• **Extract**:
=====

Roger Moore (1973-1985)
Films: Live and Let Die, The Man with the Golden Gun, The Spy Who Loved Me, Moonraker, For Your Eyes Only, Octopussy A View to a Kill
Daniel Craig might have overtaken Moore as the longest serving Bond in terms of timespan, but when it comes to the number of official films Moore is still number one.
Before taking on the role Moore was best known for his work on the small screen – with notable roles in The Saint and The Persuaders, both shows in which he played parts with certain similarities to Bond.
Moore’s Bond is considered more light-hearted than the iterations that came before, with a touch more humour injected into the films while he was the star, and he’s also often been described as the most elegant Bond.
The actor also incorporated some of his own tastes and fashions into his portrayal of the character – including his use of Cuban cigars as opposed to cigarettes and his penchant for wearing safari suits.
Timothy Dalton (1987-1989)
Films: The Living Daylights, Licence to Kill
Dalton was cast as Bond shortly after Moore’s retirement, and despite going on to appear in only two films he remains a popular 007 – recently coming second in our aforementioned poll after bagging 32 per cent of the vote.

=====

• **Exercise data**:
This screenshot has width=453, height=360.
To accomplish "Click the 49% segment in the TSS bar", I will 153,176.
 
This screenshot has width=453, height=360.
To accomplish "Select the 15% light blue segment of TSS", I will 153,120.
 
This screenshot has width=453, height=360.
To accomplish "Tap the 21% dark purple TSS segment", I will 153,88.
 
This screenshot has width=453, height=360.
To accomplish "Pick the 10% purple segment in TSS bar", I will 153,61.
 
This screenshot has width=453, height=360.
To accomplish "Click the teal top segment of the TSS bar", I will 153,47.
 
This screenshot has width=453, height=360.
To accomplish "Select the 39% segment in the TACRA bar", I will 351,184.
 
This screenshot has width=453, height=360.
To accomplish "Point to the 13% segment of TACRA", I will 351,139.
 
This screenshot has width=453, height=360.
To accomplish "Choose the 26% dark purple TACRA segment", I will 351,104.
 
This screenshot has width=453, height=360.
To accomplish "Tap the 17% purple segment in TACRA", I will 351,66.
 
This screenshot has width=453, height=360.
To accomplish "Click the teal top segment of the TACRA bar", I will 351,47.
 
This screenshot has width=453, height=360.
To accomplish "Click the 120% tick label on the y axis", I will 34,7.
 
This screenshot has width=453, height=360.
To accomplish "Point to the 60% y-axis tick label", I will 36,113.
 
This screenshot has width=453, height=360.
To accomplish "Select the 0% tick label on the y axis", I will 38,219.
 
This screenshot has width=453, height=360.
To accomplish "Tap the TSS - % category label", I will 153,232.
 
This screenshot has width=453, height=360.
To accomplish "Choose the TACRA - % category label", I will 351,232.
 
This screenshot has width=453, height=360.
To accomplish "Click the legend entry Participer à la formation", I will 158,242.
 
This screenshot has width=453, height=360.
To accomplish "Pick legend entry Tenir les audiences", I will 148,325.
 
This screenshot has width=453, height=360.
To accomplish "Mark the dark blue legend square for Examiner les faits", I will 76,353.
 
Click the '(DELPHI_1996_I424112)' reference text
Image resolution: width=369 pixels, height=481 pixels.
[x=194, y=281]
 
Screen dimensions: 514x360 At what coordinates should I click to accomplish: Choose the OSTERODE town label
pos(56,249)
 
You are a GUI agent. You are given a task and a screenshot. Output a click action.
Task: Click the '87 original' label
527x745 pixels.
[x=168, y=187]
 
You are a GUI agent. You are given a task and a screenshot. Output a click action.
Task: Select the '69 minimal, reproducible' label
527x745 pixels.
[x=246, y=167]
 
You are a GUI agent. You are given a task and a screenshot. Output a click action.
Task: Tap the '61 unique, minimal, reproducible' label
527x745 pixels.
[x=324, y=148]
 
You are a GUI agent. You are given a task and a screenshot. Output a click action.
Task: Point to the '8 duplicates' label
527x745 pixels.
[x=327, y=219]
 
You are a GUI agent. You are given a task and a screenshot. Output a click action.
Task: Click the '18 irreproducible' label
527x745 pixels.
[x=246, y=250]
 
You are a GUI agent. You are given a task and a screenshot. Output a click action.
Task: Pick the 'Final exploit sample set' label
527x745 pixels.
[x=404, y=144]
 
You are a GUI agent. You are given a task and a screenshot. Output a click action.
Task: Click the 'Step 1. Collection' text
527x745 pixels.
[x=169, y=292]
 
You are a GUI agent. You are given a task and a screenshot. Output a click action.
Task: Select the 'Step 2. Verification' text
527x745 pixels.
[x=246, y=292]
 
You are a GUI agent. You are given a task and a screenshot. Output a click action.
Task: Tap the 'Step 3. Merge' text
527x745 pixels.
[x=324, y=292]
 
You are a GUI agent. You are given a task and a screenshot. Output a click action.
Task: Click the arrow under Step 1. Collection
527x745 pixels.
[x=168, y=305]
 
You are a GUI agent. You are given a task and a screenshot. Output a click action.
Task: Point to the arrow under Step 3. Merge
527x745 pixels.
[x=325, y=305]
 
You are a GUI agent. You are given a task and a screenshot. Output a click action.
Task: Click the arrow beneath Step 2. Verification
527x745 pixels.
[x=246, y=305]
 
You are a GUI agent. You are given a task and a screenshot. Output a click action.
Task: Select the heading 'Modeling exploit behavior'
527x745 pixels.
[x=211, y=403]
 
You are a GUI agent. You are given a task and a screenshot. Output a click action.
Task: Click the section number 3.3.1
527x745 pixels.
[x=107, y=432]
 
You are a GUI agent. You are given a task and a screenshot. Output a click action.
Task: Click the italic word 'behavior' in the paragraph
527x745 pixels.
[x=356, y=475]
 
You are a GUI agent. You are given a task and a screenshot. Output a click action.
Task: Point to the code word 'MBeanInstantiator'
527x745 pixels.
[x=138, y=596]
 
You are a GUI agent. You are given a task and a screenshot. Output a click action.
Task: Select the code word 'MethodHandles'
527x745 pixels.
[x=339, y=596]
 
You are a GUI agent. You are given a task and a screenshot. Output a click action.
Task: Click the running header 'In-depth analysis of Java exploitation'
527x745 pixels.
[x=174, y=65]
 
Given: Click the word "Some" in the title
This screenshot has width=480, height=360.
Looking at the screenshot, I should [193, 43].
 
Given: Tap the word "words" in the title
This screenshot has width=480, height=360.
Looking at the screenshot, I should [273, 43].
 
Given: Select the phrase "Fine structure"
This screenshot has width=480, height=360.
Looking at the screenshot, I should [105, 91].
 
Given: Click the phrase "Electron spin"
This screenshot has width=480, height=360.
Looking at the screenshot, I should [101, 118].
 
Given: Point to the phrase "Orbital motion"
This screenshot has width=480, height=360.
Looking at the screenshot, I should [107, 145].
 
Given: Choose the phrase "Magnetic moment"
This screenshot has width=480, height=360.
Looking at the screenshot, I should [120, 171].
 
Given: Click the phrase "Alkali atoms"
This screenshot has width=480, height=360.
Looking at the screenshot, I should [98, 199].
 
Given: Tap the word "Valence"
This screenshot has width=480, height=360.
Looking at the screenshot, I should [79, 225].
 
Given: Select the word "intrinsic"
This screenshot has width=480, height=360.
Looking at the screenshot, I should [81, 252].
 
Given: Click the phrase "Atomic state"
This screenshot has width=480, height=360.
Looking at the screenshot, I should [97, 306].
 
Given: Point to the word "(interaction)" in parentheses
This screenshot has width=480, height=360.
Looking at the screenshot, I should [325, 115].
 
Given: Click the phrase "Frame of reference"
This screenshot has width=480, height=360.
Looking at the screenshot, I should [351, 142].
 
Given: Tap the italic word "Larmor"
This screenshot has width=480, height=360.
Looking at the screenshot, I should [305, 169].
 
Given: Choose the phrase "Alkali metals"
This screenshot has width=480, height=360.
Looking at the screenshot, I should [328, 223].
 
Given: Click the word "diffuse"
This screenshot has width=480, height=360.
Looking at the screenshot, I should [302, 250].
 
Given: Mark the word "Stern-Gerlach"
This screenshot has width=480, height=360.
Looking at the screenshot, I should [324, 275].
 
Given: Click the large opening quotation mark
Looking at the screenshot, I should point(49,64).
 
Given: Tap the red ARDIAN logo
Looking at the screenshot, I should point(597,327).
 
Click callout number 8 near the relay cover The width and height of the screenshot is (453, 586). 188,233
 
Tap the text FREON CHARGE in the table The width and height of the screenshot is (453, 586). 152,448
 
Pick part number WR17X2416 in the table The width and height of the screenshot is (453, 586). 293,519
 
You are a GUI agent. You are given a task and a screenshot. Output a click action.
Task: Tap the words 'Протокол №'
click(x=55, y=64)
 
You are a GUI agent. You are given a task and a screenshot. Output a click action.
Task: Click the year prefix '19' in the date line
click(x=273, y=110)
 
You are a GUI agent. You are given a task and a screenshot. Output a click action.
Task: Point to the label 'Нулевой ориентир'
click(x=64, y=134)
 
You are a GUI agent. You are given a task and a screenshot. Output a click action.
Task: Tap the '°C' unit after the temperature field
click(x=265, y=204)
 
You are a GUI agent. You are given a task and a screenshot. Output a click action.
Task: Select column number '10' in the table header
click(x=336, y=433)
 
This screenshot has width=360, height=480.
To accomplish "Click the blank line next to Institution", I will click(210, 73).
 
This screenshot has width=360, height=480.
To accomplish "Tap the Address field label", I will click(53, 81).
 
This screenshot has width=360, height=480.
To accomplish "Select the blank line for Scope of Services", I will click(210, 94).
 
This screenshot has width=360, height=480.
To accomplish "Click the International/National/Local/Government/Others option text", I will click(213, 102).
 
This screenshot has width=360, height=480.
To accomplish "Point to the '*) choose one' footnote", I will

=====

• **What you are asked to do**: Could you write the next part of the piece on the actors who have played James Bond, starting right after its last sentence?

• **Task output**:
After the more light-hearted version of Bond that had appeared in the previous seven films, Dalton’s portrayal saw a shift back towards more serious-minded fare, with his 007 more stern and cold, considered a closer representation of the character as originally written by Fleming.
Dalton might have appeared in a third film if not for a legal dispute regarding the licencing of the Bond catalogue, which pushed the next film back until 1994 – a year after his contract expired.
Pierce Brosnan (1995-2002)
Films: GoldenEye, Tomorrow Never Dies, The World Is Not Enough, Die Another Day
Brosnan had originally auditioned for the role back in 1986 before Dalton was cast, and eventually landed the role in 1994 prior to making his first appearance in GoldenEye a year later.
His portrayal of the character blended some of the aspects seen in both Connery’s Bond and Moore’s Bond – he was suave, witty and rather more light-hearted, with his tenure seeing a lot more jokes than Dalton’s – but he also often displayed the old-fashioned grit and machismo that had been associated with the character over the years.
Brosnan’s Bond is also well-known for being chastised by M in GoldenEye as being a “sexist, misogynist dinosaur” – a sign of the change in attitudes from the Connery era. Brosnan had wished to appear in a fifth film, but after negotiations stalled he stood down in 2004.
Daniel Craig (2006-present)
Films: Casino Royale, Quantum of Solace, Skyfall, Spectre, No Time to Die
Current 007 Daniel Craig made his first appearance as the double-00 agent in 2006’s Casino Royale – which was considered by many fans and critics the best Bond film for some time and immediately pointed to a move back to more gritty material.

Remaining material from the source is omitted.